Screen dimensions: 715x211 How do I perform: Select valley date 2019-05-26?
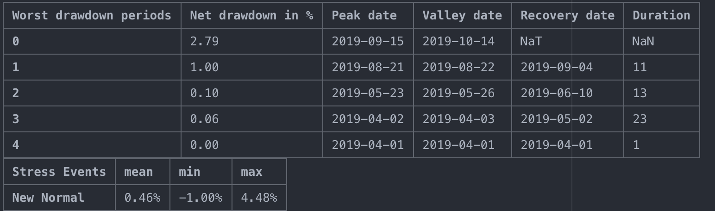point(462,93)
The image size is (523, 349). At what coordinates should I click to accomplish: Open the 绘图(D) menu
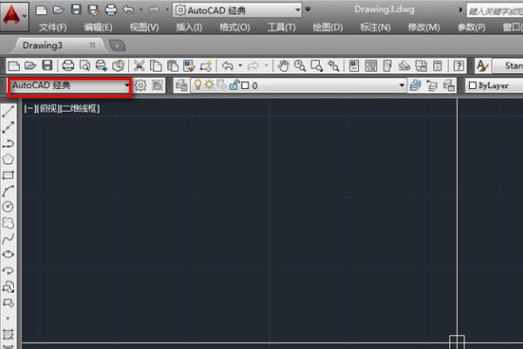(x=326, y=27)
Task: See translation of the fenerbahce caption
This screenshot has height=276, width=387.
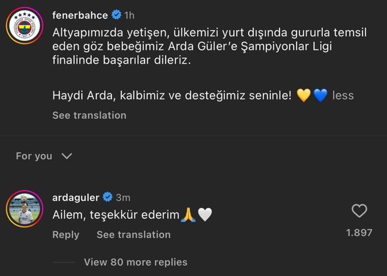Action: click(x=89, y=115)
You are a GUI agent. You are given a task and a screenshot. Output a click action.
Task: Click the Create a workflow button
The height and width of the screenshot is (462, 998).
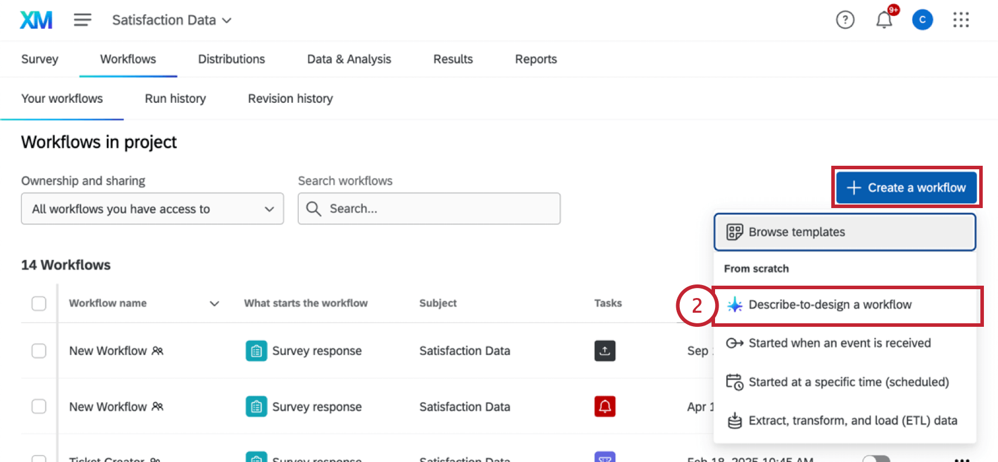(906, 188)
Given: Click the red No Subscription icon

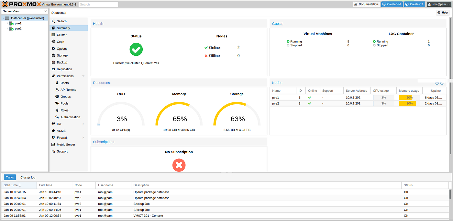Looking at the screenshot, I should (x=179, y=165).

════════════════

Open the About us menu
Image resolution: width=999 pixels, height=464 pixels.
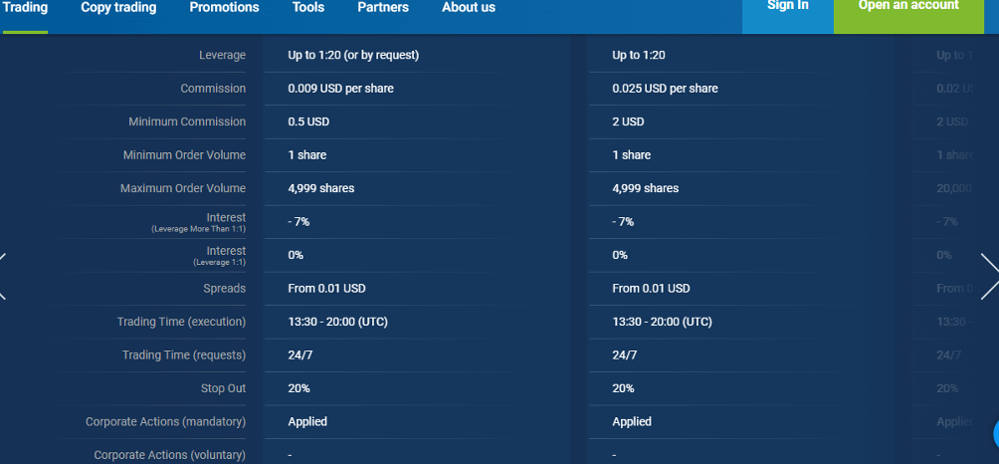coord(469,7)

════════════════

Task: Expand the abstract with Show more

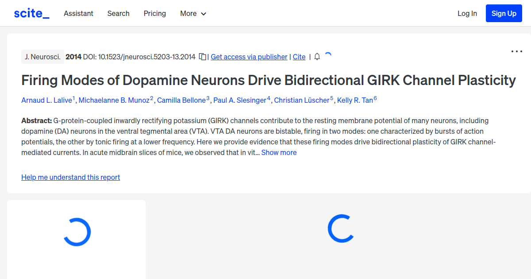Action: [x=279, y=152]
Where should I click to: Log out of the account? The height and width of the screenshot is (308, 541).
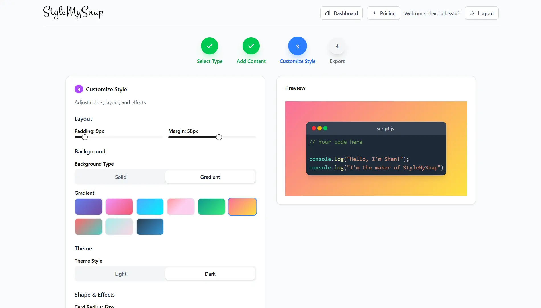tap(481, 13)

════════════════

Exercise instructions - Within the listing above, print exactly the stretch beginning at the line that contains "Screen dimensions: 715x211" and finishing at the line that contains "You are a GUI", ends kept, pictures left out, and nothing more.

Output for this exercise -
Screen dimensions: 715x211 How do I perform: Select valley date 2019-05-26?
point(462,93)
The image size is (523, 349). At what coordinates should I click to accomplish: Open the 绘图(D) menu
(x=326, y=27)
Task: See translation of the fenerbahce caption
This screenshot has height=276, width=387.
Action: click(x=89, y=115)
You are a GUI agent. You are given a task and a screenshot. Output a click action.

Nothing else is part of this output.